Dataset content:
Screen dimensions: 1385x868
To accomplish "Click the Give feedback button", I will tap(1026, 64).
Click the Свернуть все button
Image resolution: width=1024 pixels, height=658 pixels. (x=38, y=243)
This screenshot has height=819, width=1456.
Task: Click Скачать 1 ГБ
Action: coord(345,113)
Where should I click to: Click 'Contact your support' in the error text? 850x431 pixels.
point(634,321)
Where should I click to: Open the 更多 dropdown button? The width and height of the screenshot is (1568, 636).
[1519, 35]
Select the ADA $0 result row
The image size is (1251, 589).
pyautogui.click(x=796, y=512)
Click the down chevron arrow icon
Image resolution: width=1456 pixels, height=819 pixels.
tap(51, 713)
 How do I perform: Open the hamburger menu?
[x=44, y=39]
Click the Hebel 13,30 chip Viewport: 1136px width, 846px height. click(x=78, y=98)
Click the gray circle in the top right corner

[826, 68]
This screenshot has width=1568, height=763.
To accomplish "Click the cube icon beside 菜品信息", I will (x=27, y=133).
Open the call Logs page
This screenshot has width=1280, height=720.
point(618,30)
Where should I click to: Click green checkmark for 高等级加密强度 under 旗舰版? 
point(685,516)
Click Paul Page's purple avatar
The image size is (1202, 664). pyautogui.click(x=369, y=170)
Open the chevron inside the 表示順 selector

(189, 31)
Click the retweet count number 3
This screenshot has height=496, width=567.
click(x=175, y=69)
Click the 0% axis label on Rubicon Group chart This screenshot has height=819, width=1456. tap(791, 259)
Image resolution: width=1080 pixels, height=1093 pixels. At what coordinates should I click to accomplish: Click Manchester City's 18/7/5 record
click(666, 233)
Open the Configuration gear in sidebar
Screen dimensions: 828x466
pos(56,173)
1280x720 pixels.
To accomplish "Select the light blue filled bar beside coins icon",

Written exercise:
Rewrite every line of the items above as a numbered list, skipping the blank lines.

Exercise response:
1. Screen dimensions: 1385x868
2. To accomplish "Click the Give feedback button", I will tap(1026, 64).
3. Click the Свернуть все button
4. Image resolution: width=1024 pixels, height=658 pixels. (x=38, y=243)
5. This screenshot has height=819, width=1456.
6. Task: Click Скачать 1 ГБ
7. Action: coord(345,113)
8. Where should I click to: Click 'Contact your support' in the error text? 850x431 pixels.
9. point(634,321)
10. Where should I click to: Open the 更多 dropdown button? The width and height of the screenshot is (1568, 636).
11. [1519, 35]
12. Select the ADA $0 result row
13. The image size is (1251, 589).
14. pyautogui.click(x=796, y=512)
15. Click the down chevron arrow icon
16. Image resolution: width=1456 pixels, height=819 pixels.
17. tap(51, 713)
18.  How do I perform: Open the hamburger menu?
19. [x=44, y=39]
20. Click the Hebel 13,30 chip Viewport: 1136px width, 846px height. click(x=78, y=98)
21. Click the gray circle in the top right corner
22. [826, 68]
23. This screenshot has width=1568, height=763.
24. To accomplish "Click the cube icon beside 菜品信息", I will (x=27, y=133).
25. Open the call Logs page
26. This screenshot has width=1280, height=720.
27. point(618,30)
28. Where should I click to: Click green checkmark for 高等级加密强度 under 旗舰版? 
29. point(685,516)
30. Click Paul Page's purple avatar
31. The image size is (1202, 664). pyautogui.click(x=369, y=170)
32. Open the chevron inside the 表示順 selector
33. (189, 31)
34. Click the retweet count number 3
35. This screenshot has height=496, width=567.
36. click(x=175, y=69)
37. Click the 0% axis label on Rubicon Group chart This screenshot has height=819, width=1456. tap(791, 259)
38. Image resolution: width=1080 pixels, height=1093 pixels. At what coordinates should I click to accomplish: Click Manchester City's 18/7/5 record
39. click(666, 233)
40. Open the Configuration gear in sidebar
41. Screen dimensions: 828x466
42. pos(56,173)
43. 1280x720 pixels.
44. To accomplish "Select the light blue filled bar beside coins icon",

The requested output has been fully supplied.